Standing in the silence of a maple forest near Bonsecour Quebec I was expecting to hear the sap flowing, groaning, dripping....nothing; just a soft wind through the tree tops and barely visible shoots. It is strange and magical that so few trees have this characteristic, next in popularity being the birch. A Northern thing I suppose. I was also surprised that Quebec accounts for 75% of world production with almost 25 million liters a year, with the rest of Canada adding another 5% to that figure. That's a lot of fucking syrup man.
Before the winter maple trees will store starch in the roots and trunks which will convert to sugar in the spring. This sap, the stored energy of the maple will start flowing when temperatures rise above 0 degrees Celsius, or when an intense sun heats the bark exciting that half of the tree to flow while the shaded side remains dormant.
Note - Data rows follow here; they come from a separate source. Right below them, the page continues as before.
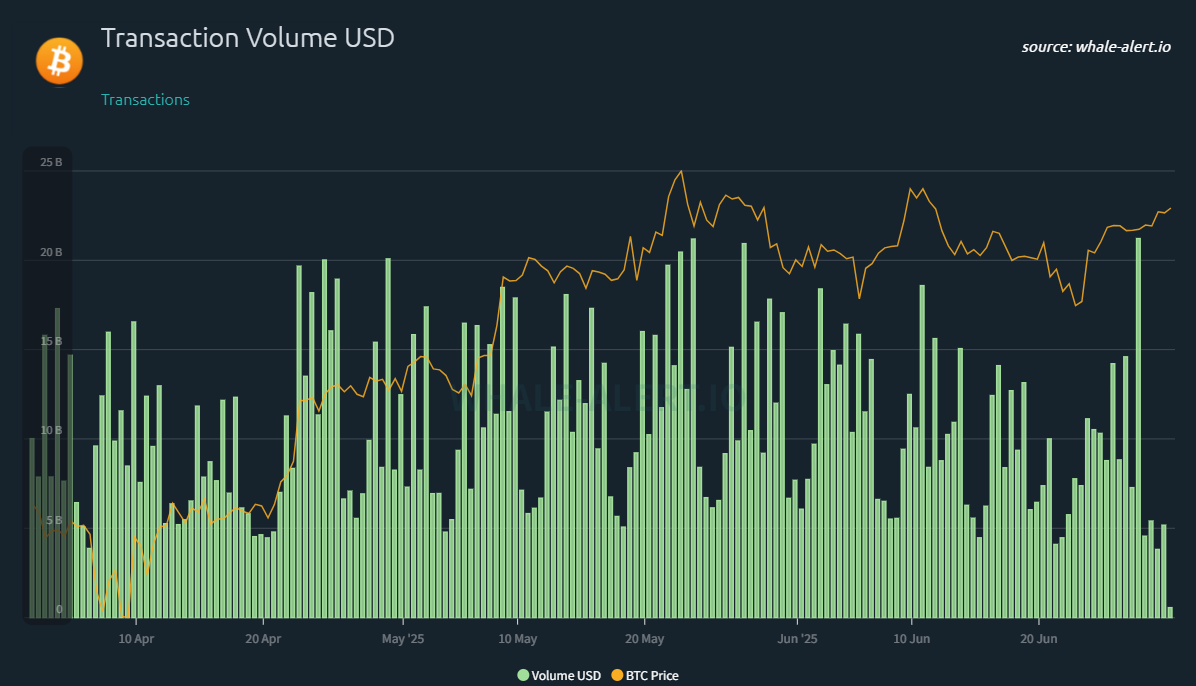The image size is (1196, 686).
Task: Click the tiny last bar at far right
Action: [1170, 613]
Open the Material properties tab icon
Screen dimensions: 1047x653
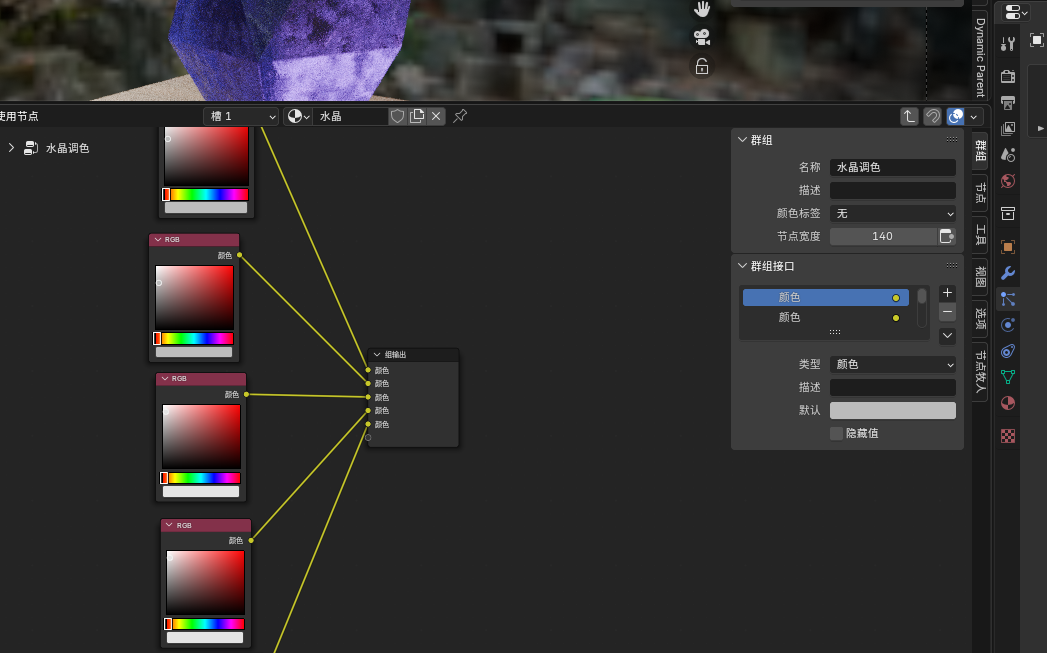[x=1008, y=403]
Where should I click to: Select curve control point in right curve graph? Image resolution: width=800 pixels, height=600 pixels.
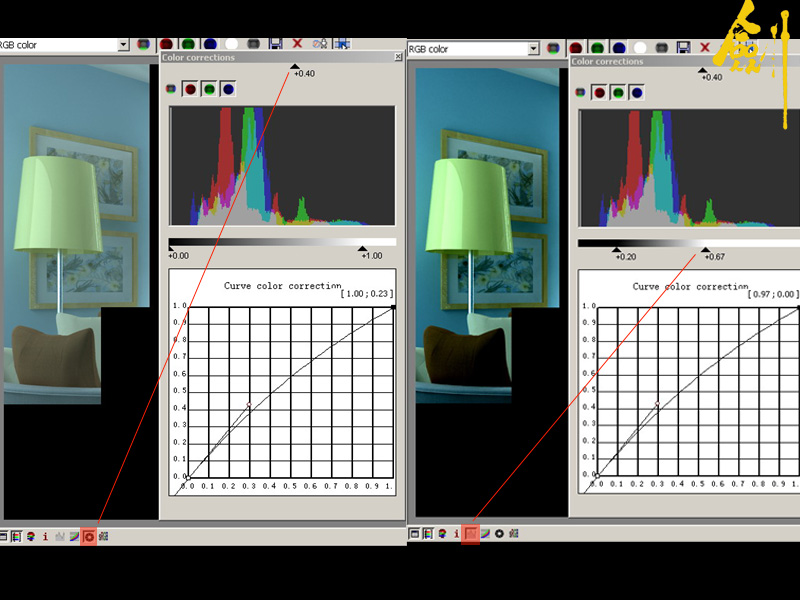(x=657, y=404)
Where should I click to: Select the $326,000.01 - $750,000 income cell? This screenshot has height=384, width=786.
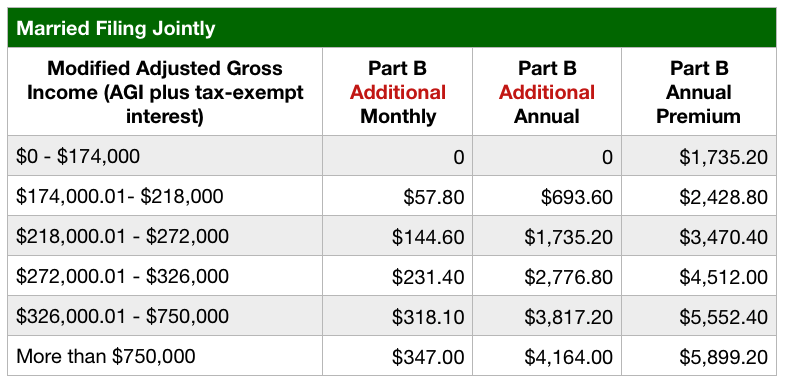pos(165,316)
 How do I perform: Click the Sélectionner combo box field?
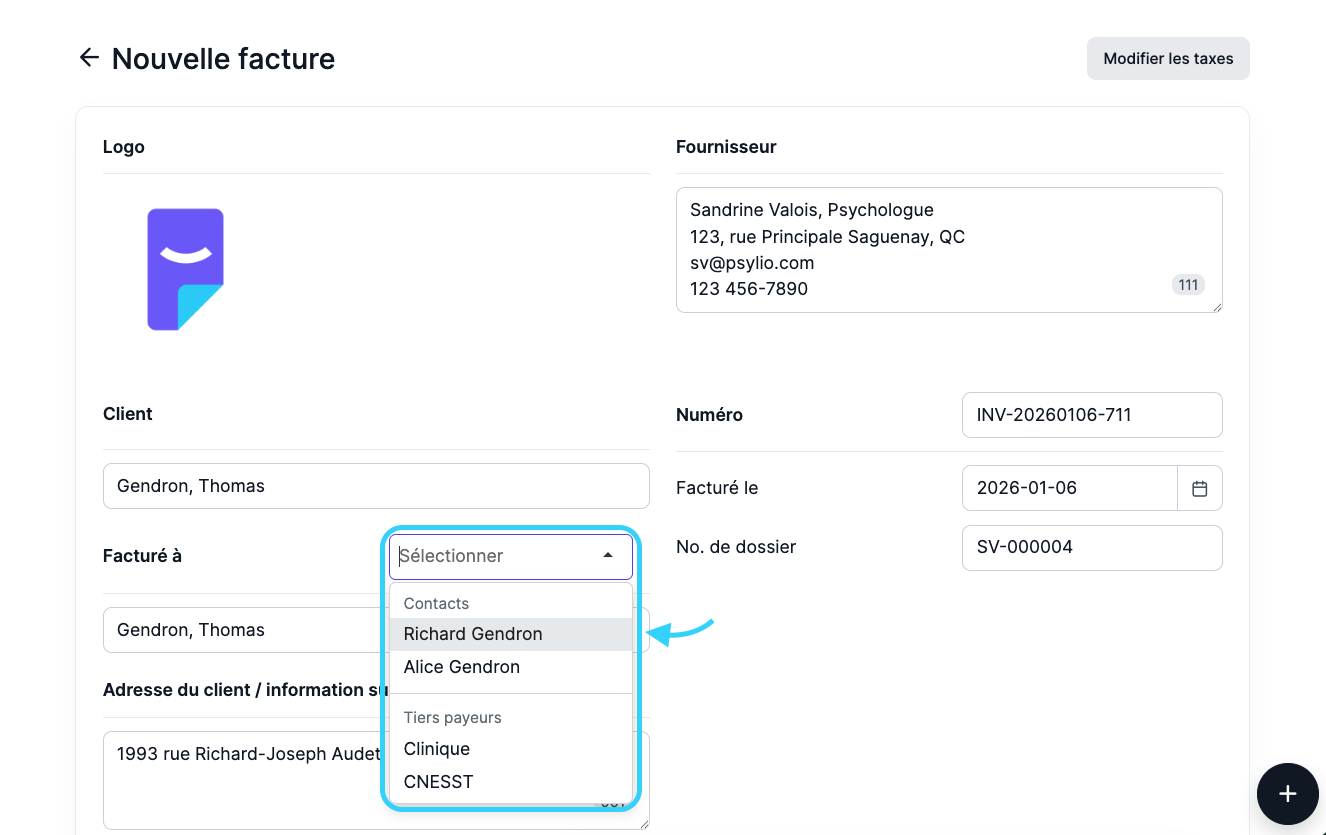pos(495,556)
The buckets we all remember hanging from a tree below a spout burrowed in the trunk have largely been abandoned, replaced by a long system of surreal tubes which are hung around the forest leading to a central shack where the maple water is collected. From there another long journey to a separation bin or a concentrateur of the brut water by osmosis, which is then sent to an evaporateur, which concentrates the syrup, and for some less industrial businesses with send the syrup to a finisseur which heats the syrup on a flat bed, evenly, timely. And Les Sucreries d'Or's organic maple syrup definitely taught me again the important lesson, it takes time, and a lot of it to get there. Then comes the classification, different everywhere, and in Quebec is divided into two classes No.1 and No.2 and with 5 colour classes in each. The tastiest and most complex I think is the extra claire No.1, also the rarest and least affected by bacteria.
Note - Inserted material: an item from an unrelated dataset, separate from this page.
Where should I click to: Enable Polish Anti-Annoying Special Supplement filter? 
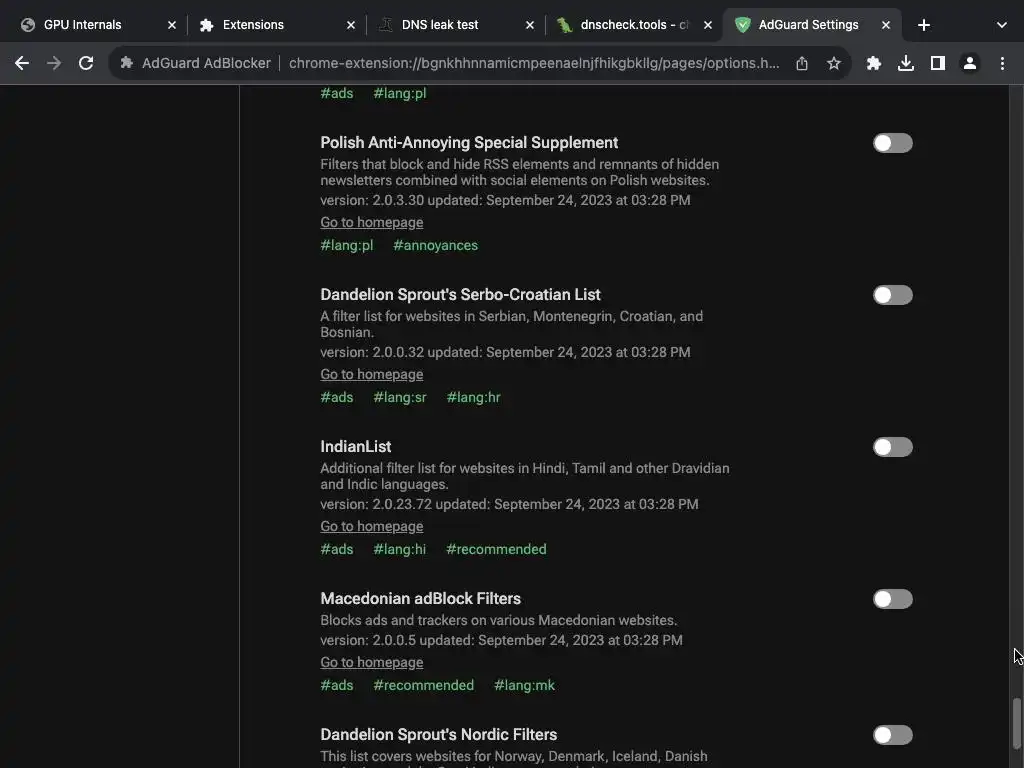[x=892, y=143]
According to the Federation des producteurs acericoles du Quebec 20% of erablieres are organic on the French site, translated into English it reads that only 12% are organic...don't know how that got mistranslated, or which figure is the right one, but one thing is for certain is that we'll be enjoying our organic maple syrup at Renard artisan bistro for some time to come, maybe even in our homemade bread.